Nigel Daley wrote:
> So shouldn't fixing this test to conform to the new
model in HADOOP-1134
> be the concern of the patch for HADOOP-1134?
Yes, but, as it stands, this patch would silently stop
working correctly
once HADOOP-1134 is committed. It should instead be written
in a more
robust way, that can survive expected changes. Relying on
HDFS using
ChecksumFileSystem isn't as reliable as an explicit
constructor that
says "I want an unchecksummed FileSystem."
> As it stand, I can't run
> NNBench at scale without using a raw file system, which
is what this
> patch is intended to allow.
It seems strange to disable things in an undocumented and
unsupported
way in order to get a benchmark to complete. How does that
prove
scalability? Rather, leaving NNBench alone seems like a
strong argument
for implementing HADOOP-1134 sooner.
Still, if you want to be able to disable checksums, for
benchmarks or
whatever, we can permit that, but should do so explicitly.

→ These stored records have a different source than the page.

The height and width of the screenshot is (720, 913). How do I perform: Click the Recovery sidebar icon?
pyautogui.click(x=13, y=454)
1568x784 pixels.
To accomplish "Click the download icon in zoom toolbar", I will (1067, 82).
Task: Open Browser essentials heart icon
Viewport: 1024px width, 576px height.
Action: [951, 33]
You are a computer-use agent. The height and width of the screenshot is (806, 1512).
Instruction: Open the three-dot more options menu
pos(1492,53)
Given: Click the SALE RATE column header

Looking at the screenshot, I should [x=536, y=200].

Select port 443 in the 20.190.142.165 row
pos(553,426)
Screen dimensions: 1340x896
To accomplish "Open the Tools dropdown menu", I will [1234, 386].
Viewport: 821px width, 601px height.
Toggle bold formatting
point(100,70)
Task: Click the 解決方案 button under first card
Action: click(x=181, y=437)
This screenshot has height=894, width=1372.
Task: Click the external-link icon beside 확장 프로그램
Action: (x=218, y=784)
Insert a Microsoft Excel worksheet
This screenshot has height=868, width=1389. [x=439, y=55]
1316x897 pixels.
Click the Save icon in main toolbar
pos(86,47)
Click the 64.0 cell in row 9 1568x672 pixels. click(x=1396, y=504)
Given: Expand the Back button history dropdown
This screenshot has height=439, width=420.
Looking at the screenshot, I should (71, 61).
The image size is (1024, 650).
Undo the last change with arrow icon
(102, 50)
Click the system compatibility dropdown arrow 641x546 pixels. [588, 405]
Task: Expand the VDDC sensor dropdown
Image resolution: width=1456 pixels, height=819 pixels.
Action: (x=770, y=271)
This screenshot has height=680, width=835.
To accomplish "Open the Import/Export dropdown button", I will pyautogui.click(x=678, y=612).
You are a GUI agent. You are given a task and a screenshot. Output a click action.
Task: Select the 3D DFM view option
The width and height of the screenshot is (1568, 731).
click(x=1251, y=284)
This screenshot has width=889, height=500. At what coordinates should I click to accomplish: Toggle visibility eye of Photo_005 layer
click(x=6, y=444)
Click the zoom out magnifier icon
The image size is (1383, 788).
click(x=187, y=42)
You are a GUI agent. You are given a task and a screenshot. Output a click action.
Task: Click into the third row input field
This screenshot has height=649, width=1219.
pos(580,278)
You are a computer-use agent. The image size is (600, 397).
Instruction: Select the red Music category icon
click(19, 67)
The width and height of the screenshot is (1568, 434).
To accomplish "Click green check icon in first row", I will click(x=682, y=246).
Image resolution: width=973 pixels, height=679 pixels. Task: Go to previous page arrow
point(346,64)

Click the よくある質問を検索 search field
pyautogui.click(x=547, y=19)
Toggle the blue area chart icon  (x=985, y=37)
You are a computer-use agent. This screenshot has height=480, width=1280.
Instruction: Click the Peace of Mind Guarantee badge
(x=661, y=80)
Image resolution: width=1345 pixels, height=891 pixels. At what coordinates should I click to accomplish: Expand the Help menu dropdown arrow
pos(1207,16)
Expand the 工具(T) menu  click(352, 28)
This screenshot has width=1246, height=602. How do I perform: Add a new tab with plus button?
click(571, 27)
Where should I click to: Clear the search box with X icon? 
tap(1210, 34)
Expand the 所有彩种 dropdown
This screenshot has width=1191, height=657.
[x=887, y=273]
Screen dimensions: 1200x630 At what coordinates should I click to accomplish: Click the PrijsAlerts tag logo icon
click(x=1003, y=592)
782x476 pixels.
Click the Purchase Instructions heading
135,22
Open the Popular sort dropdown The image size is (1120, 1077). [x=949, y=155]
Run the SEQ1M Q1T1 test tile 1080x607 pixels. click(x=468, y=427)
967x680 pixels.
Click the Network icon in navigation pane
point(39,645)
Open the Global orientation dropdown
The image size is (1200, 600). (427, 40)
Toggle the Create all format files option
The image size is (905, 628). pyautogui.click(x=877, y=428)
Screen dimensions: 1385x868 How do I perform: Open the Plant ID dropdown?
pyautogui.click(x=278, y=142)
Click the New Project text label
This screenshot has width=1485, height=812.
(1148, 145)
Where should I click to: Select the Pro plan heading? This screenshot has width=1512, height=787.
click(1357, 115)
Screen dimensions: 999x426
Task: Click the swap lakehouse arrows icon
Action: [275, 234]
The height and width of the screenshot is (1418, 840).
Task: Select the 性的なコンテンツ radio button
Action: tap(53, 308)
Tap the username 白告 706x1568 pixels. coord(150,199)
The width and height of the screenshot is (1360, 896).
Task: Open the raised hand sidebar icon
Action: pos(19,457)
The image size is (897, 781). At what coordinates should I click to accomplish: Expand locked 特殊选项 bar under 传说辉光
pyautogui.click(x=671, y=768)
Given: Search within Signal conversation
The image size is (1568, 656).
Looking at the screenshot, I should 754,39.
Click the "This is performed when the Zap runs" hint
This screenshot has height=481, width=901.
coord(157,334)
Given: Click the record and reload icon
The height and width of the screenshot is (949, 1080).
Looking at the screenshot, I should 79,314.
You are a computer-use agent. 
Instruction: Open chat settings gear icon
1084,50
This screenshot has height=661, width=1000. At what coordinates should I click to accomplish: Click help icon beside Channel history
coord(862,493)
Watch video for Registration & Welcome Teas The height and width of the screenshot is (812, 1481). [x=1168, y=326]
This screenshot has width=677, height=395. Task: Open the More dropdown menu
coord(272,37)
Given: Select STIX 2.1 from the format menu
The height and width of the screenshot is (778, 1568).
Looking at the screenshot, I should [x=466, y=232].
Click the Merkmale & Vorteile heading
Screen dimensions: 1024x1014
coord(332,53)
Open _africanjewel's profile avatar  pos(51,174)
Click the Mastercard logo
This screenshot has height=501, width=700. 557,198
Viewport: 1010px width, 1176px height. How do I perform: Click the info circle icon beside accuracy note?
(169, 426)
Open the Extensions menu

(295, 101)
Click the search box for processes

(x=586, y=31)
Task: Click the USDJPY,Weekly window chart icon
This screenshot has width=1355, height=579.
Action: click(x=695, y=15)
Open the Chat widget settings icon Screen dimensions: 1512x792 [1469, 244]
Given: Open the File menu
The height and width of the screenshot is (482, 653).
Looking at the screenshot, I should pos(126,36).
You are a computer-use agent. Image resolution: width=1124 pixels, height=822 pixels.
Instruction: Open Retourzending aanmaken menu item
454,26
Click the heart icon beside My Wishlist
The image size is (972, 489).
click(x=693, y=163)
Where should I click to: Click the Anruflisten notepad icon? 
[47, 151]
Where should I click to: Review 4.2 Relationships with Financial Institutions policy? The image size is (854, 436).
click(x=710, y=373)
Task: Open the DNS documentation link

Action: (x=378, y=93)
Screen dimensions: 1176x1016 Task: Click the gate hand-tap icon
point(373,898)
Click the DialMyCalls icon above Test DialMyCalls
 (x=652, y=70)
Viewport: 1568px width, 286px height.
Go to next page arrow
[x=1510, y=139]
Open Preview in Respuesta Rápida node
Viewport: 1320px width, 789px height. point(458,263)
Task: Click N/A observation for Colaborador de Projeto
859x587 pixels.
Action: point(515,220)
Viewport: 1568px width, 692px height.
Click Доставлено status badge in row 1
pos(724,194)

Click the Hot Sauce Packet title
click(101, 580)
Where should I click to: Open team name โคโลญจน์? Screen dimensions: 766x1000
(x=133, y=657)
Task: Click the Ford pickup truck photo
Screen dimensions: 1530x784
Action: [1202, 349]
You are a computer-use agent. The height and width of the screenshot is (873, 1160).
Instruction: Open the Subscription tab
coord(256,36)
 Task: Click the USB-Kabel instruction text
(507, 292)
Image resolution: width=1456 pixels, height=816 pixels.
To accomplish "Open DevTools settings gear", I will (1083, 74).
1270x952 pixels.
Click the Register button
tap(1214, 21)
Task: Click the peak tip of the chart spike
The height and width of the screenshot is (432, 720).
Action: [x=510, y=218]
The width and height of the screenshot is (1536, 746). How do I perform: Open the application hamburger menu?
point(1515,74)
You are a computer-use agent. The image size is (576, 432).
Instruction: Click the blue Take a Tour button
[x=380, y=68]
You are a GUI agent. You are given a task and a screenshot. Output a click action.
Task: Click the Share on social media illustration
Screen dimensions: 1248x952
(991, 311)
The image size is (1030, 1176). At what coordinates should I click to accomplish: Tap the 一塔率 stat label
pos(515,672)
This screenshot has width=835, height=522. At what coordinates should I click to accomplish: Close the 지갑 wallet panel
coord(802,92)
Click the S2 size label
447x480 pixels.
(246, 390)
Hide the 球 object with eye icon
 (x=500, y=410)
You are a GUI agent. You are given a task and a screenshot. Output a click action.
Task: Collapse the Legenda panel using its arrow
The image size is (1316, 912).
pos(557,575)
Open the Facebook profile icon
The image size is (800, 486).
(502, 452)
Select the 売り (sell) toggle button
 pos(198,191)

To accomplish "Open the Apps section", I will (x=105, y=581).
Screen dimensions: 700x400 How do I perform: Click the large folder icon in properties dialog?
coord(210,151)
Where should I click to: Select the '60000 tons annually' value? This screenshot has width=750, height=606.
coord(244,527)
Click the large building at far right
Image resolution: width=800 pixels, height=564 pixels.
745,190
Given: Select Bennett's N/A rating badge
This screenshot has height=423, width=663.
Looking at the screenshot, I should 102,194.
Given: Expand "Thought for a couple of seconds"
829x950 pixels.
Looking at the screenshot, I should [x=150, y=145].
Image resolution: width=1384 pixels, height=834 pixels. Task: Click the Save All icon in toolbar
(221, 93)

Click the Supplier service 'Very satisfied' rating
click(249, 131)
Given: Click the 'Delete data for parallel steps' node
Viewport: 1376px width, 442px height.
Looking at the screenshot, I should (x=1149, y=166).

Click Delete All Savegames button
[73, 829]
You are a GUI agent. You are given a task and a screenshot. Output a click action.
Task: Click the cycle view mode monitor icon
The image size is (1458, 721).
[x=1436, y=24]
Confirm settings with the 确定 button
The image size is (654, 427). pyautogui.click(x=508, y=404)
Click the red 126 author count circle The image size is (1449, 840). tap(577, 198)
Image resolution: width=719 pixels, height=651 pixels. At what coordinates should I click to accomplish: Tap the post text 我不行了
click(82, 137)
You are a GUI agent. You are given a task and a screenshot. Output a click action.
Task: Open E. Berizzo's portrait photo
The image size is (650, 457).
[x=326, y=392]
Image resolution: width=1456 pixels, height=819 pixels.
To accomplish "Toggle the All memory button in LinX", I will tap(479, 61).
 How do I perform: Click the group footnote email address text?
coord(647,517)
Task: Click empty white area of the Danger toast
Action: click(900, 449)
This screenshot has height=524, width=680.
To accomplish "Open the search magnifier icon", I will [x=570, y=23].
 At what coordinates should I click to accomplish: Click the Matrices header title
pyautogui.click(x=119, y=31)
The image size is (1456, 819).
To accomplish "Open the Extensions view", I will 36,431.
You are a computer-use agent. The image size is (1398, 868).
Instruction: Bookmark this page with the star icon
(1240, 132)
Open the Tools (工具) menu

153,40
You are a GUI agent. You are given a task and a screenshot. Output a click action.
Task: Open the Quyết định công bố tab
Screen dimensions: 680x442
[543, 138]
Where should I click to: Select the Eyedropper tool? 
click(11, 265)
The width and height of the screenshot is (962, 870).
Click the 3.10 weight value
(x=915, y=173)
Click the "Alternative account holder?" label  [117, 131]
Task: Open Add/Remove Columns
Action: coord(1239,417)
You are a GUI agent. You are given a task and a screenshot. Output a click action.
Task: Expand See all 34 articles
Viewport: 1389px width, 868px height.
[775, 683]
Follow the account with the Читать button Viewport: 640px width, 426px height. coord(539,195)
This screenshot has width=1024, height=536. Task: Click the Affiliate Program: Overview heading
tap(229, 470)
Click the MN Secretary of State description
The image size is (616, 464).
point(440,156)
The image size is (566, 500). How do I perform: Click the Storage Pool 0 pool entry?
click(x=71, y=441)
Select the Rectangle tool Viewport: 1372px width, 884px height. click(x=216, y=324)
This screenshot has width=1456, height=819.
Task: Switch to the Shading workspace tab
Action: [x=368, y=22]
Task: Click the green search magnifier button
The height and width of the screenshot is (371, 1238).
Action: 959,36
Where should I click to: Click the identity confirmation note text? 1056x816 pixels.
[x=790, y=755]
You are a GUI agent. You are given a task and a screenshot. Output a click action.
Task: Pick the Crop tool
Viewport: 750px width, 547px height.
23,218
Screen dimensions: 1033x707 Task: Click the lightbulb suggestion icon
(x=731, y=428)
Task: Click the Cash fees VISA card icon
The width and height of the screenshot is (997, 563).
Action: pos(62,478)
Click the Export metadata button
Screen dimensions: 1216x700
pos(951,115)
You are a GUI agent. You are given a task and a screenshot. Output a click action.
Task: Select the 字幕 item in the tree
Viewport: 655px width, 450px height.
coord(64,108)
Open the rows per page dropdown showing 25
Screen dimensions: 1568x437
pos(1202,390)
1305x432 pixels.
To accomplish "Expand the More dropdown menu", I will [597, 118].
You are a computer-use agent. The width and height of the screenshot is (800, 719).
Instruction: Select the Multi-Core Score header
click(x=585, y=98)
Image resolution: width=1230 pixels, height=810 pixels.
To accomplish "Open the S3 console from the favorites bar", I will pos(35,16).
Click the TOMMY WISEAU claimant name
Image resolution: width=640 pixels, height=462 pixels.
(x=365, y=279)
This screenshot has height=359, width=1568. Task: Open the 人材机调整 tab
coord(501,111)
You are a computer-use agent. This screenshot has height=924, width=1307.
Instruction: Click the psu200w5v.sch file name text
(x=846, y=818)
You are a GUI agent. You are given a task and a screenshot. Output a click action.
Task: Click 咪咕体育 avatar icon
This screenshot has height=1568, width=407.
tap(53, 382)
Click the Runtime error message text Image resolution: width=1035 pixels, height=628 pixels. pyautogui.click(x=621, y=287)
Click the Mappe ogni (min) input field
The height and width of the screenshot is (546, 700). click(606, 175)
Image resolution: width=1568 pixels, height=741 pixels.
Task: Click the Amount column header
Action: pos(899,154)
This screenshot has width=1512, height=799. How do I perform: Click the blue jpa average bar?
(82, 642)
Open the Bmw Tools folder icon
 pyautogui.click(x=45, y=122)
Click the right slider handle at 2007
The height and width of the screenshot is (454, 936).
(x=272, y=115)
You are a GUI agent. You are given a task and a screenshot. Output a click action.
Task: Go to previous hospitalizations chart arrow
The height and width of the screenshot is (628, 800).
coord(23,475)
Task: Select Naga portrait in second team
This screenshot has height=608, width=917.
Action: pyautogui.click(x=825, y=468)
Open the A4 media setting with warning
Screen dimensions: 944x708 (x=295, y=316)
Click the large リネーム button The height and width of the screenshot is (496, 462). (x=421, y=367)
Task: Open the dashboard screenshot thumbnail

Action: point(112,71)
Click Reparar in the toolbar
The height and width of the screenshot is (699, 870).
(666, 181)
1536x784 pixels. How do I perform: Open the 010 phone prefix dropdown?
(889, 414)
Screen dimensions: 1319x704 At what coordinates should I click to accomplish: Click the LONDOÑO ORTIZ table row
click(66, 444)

> HADOOP-928 caused this test to use a
> ChecksumFileSystem and subsequently we saw our
"read" TPS metric plummet
> from 20,000 to a couple hundred.
Ah, NNBench used the 'raw' methods before, which was kind of
sneaky on
its part, since it didn't benchmark the typical user
experience.
Although the namenode performance should only halve at worst
with
checksums as currently implemented, no?
> Let's get our current benchmark back on track before we
commit
> HADOOP-1134 (which will likely take a while before it
is "Patch
> Available").
I'd argue that we should fix the benchmark to accurately
reflect what
users see, so that we see real improvement when HADOOP-1134
is
committed. That would make it a more useful and realistic
benchmark.
However if you believe that a checksum-free benchmark is
still useful, I
think it should be more future-proof.